Ki
Bagus Hadikusumo adalah salah satu tokoh Muhammadiyah penting yang
cukup lantang meneriakkan syariah Islam. Pria yang lahir pada tanggal 24
November 1890, yang merupakan putra ketiga dari lima bersaudara Raden
Haji Lurah Hasyim, seorang abdi dalem putihan (pejabat) agama Islam di
Keraton Yogyakarta ini1 bahkan
memberikan antitesis atas ‘Lima Prinsip Dasar’ yang kemudian dikenal
dengan Pancasila yang diajukan oleh Sukarno-Yamin, dengan mengajukan
pendapat bahwa ‘Islam Sebagai Dasar Negara’2 dalam
sidang-sidang di BPUPKI. Bahkan, seperti dikutip dalam buku R.M.A.B
Kusuma, Lahirnya Undang-Undang Dasar 1945: Memuat Salinan Dokumen
Otentik Badan Oentoek Menyelidik Oesaha2 Persiapan Kemerdekaan, Ki Bagus
Hadikusumo lebih tegas lagi meminta kata-kata bagi pemeluk-pemeluknya ditiadakan, sehingga berbunyi: dengan kewajiban menjalankan syariat Islam. Artinya, dalam pandangan Ki Bagus, syariah Islam harus berlaku secara umum di Indonesia.
Dari
sini terjadilah perdebatan sengit di antara ke dua kubu. Saking sengit
dan tegangnya pertemuan itu, sampai-sampai Soekarno memilih tak
melibatkan diri dalam lobi tersebut. Soekarno terkesan menghindar dan
canggung dengan kegigihan Ki Bagus Hadikusumo, Ketua Umum Muhammadiyah
ketika itu, dalam mempertahankan seluruh kesepakatan Piagam Jakarta.
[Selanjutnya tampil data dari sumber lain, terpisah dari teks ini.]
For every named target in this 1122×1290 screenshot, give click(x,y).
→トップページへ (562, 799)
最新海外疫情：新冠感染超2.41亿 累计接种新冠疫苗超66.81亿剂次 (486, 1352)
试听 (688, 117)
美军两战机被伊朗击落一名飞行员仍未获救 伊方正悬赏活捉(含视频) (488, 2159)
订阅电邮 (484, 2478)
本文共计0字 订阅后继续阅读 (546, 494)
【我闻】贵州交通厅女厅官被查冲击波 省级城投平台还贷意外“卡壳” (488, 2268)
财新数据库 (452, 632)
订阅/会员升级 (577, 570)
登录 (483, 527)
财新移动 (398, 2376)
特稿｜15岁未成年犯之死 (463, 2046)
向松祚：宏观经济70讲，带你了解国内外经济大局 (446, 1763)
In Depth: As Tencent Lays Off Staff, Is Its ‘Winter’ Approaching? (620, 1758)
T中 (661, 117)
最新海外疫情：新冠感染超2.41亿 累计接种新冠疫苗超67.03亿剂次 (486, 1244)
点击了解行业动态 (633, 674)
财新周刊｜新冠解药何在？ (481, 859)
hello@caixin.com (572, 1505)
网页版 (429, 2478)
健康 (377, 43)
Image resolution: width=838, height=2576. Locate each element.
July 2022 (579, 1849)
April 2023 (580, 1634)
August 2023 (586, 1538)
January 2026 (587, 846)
Soekarno kemudian hanya mengirim seorang utusan untuk turut dalam lobi
yang bernama Teuku Muhammad Hassan.
Bahkan
dalam pembahasan UUD terutama Pasal 28 Bab X tentang agama, yang
berbunyi, “(1) Negara berdasar Ketuhanan dengan kewajiban menjalankan
syariat Islam bagi pemeluk-pemeluknya; (2) Negara menjamin kemerdekaan
tiap-tiap penduduk untuk memeluk agama dan untuk beribadat menurut
agamanya masing-masing,” terjadilah perdebatan yang cukup sengit. Ki
Bagus Hadikusumo berulang-ulang meminta kepada pimpinan rapat untuk
menjelaskan arti anak kalimat “dengan kewajiban menjalankan syariat
Islam bagi pemeluk-pemeluknya” secara pasti.3 Agar tidak terjadi salah tafsir.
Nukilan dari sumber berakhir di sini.